==== GIVEN RECORDS

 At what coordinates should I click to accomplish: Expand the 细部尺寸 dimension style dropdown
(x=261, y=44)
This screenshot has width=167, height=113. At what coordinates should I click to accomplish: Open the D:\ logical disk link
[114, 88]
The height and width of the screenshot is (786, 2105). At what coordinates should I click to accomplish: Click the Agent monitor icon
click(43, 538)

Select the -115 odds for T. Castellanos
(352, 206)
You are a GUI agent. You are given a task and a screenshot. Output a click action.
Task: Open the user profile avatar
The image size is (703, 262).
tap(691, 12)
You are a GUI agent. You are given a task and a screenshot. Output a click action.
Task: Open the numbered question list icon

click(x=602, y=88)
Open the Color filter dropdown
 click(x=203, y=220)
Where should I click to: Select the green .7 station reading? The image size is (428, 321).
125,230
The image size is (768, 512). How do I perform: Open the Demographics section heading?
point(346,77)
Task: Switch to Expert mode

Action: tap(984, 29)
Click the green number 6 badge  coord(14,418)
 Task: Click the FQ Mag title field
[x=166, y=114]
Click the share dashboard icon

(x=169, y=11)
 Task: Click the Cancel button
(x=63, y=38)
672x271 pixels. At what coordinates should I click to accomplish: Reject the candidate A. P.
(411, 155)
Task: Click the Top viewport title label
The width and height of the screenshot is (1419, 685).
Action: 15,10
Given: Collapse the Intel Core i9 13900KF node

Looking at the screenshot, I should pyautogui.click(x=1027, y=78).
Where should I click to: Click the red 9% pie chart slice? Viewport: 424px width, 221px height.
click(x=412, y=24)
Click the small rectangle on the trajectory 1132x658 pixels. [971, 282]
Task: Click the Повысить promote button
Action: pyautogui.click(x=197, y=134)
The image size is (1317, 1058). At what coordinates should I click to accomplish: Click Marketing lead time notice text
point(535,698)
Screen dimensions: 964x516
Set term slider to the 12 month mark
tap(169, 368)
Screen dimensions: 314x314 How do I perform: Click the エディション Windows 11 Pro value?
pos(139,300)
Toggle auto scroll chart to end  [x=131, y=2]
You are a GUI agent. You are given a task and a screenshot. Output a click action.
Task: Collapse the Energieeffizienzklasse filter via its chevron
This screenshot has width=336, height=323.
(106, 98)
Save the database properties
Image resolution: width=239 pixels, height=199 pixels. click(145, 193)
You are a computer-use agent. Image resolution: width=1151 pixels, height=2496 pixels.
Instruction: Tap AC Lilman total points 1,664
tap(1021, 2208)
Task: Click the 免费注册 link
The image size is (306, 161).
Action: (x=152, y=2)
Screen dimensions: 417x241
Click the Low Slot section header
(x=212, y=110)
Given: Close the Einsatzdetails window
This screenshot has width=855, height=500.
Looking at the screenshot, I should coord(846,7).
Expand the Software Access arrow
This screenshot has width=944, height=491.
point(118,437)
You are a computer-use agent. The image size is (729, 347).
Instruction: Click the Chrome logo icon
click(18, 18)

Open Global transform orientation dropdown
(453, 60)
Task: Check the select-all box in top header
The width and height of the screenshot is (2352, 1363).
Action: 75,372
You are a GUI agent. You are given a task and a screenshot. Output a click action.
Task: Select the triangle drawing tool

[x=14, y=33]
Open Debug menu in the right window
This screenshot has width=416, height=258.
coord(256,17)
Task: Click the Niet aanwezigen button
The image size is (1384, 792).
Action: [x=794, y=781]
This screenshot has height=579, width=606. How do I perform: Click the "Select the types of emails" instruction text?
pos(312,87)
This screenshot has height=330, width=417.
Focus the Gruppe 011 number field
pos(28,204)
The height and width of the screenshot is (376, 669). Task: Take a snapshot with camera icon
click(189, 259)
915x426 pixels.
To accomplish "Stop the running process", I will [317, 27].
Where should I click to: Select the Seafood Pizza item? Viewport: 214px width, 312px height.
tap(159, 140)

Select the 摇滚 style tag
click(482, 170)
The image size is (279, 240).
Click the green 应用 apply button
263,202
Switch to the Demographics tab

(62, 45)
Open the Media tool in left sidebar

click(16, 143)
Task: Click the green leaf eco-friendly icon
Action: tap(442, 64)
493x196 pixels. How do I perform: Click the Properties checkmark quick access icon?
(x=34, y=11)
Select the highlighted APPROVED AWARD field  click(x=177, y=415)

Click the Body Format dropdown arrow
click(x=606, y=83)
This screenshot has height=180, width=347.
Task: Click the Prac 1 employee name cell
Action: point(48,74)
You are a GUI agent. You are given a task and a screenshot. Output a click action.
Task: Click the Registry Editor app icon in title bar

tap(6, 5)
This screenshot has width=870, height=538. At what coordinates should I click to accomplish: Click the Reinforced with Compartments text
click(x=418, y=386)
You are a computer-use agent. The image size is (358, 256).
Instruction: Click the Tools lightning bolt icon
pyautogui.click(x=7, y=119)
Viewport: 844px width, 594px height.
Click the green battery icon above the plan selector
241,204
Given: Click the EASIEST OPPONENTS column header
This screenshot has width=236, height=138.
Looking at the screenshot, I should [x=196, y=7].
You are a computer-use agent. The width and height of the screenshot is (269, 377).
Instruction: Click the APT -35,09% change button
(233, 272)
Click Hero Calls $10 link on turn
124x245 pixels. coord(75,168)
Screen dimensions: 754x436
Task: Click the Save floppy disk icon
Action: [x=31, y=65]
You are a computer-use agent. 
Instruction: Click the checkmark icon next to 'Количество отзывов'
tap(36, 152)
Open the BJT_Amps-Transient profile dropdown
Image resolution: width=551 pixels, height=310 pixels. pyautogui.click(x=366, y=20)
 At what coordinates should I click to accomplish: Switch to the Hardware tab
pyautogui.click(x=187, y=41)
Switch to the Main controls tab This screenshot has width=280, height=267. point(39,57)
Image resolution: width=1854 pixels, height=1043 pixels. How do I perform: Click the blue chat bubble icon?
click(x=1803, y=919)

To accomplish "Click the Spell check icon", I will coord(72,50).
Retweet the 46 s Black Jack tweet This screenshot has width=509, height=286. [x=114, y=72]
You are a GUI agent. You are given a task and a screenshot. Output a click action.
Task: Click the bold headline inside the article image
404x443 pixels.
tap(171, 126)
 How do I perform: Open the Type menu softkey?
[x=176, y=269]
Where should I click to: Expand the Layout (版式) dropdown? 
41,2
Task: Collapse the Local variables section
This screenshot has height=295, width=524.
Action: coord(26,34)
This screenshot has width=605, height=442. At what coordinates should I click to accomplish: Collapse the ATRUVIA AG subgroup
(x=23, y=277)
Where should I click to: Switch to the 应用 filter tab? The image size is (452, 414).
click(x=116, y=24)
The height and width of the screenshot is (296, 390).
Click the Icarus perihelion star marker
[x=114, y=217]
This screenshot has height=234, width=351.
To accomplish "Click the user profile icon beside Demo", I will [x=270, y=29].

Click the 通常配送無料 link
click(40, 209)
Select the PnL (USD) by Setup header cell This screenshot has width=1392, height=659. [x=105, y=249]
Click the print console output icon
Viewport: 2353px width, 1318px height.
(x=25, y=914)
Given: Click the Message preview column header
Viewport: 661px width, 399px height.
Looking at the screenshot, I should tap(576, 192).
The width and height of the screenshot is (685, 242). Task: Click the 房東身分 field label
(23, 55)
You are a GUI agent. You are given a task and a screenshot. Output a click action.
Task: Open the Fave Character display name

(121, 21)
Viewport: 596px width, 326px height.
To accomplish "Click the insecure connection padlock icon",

========

GIVEN TASK → Repeat the rows above exactly as they appear, from the line that contains "You are a computer-use agent. The image size is (358, 256)." through the line that contains "Retweet the 46", including both of those lines.

EXERCISE RESULT →
You are a computer-use agent. The image size is (358, 256).
Instruction: Click the Tools lightning bolt icon
pyautogui.click(x=7, y=119)
Viewport: 844px width, 594px height.
Click the green battery icon above the plan selector
241,204
Given: Click the EASIEST OPPONENTS column header
This screenshot has width=236, height=138.
Looking at the screenshot, I should [x=196, y=7].
You are a computer-use agent. The width and height of the screenshot is (269, 377).
Instruction: Click the APT -35,09% change button
(233, 272)
Click Hero Calls $10 link on turn
124x245 pixels. coord(75,168)
Screen dimensions: 754x436
Task: Click the Save floppy disk icon
Action: [x=31, y=65]
You are a computer-use agent. 
Instruction: Click the checkmark icon next to 'Количество отзывов'
tap(36, 152)
Open the BJT_Amps-Transient profile dropdown
Image resolution: width=551 pixels, height=310 pixels. pyautogui.click(x=366, y=20)
 At what coordinates should I click to accomplish: Switch to the Hardware tab
pyautogui.click(x=187, y=41)
Switch to the Main controls tab This screenshot has width=280, height=267. point(39,57)
Image resolution: width=1854 pixels, height=1043 pixels. How do I perform: Click the blue chat bubble icon?
click(x=1803, y=919)

To accomplish "Click the Spell check icon", I will coord(72,50).
Retweet the 46 s Black Jack tweet This screenshot has width=509, height=286. [x=114, y=72]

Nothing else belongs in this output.